WHAT IS BEING ASKED –
Show every line below where "computer" appears.

--- MATERIAL SHOWN Enclosed Below ---

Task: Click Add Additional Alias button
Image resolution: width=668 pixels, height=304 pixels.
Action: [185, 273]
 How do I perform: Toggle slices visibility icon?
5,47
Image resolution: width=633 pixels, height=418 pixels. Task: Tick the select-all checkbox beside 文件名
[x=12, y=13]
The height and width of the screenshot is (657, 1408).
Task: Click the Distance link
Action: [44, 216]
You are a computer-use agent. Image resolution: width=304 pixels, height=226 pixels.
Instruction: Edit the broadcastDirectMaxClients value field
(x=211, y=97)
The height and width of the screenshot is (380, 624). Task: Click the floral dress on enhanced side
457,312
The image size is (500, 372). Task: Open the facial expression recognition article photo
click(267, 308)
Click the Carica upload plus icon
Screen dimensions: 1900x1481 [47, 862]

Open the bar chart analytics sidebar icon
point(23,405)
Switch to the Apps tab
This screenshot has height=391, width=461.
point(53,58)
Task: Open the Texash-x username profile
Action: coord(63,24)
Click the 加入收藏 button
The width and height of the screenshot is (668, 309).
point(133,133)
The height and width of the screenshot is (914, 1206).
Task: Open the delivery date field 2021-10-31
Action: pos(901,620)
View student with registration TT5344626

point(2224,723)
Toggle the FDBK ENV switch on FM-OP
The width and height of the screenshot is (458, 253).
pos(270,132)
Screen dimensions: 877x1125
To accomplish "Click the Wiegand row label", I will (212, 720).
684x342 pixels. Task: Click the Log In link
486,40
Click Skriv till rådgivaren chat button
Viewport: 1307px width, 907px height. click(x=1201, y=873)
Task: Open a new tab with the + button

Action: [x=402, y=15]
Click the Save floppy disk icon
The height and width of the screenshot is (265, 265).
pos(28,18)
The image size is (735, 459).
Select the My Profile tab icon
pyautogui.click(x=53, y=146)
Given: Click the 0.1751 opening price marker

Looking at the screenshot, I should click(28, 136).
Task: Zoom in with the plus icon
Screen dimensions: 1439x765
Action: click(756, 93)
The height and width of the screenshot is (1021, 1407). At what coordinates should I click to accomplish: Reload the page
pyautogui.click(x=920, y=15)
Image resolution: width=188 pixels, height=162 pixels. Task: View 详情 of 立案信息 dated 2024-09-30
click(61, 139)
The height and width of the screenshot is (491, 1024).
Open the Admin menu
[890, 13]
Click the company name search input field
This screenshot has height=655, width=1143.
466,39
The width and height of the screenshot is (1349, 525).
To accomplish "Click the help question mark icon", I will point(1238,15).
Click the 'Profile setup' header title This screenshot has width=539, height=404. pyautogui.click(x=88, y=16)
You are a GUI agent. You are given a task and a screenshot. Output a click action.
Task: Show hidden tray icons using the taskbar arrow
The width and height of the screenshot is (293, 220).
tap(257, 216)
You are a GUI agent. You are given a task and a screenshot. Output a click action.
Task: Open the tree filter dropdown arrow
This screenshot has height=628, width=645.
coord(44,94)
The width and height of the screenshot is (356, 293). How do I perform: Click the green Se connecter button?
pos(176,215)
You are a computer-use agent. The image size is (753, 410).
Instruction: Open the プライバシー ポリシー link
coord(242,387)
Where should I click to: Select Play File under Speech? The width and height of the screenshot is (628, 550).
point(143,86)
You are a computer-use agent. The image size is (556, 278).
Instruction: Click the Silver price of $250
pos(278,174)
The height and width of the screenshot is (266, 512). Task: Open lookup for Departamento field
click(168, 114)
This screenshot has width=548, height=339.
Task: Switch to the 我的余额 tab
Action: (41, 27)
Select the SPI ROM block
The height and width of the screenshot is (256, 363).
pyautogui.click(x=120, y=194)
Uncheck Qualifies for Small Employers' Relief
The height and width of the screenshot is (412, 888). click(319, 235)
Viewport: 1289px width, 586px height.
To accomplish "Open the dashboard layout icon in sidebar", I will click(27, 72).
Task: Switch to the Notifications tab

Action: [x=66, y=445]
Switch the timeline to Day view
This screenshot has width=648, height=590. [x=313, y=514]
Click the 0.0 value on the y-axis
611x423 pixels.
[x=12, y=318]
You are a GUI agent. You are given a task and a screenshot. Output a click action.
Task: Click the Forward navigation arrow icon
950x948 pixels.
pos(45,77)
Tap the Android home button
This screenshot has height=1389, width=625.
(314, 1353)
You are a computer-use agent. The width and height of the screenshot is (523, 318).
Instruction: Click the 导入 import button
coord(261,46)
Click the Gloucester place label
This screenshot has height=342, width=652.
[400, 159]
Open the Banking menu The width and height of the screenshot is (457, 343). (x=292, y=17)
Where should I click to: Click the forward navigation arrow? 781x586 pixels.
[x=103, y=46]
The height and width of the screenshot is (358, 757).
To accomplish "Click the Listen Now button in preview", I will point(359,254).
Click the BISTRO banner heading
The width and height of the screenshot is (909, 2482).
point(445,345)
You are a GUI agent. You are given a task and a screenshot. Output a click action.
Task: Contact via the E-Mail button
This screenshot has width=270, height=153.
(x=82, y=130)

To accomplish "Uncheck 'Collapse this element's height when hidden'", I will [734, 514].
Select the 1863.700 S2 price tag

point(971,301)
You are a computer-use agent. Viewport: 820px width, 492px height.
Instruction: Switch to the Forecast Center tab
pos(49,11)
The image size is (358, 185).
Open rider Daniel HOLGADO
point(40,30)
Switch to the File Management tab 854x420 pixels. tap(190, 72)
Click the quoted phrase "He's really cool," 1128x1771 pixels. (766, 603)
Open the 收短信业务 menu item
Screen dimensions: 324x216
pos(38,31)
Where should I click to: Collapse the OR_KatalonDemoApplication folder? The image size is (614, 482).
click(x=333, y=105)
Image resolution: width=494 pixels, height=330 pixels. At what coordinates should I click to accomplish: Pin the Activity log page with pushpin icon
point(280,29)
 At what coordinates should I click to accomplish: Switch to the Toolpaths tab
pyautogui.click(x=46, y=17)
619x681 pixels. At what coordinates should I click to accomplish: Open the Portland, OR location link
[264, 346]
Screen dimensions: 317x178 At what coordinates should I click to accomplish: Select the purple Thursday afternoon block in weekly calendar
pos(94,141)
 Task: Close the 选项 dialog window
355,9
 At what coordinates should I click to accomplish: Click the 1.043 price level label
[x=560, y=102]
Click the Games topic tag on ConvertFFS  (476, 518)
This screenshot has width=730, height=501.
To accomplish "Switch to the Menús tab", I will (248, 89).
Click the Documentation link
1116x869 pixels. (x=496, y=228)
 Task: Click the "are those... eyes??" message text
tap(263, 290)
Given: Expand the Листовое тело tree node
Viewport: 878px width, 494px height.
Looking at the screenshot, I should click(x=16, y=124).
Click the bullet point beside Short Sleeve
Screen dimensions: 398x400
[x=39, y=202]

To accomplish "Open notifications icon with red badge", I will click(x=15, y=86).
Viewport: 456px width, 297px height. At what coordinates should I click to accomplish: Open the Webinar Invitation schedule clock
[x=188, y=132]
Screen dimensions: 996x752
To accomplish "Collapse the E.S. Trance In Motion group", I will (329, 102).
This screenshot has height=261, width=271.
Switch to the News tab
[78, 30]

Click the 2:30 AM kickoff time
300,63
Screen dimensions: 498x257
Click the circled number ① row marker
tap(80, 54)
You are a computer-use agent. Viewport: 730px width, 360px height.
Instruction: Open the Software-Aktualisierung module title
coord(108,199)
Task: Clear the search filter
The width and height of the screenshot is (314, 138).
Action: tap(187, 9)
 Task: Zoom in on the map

--- End of Enclosed MATERIAL SHOWN ---

TASK ANSWER –
You are a computer-use agent. Image resolution: width=304 pixels, height=226 pixels.
You are a computer-use agent. The image size is (753, 410).
You are a computer-use agent. The image size is (556, 278).
You are a computer-use agent. The width and height of the screenshot is (523, 318).
You are a computer-use agent. Viewport: 820px width, 492px height.
You are a computer-use agent. Viewport: 730px width, 360px height.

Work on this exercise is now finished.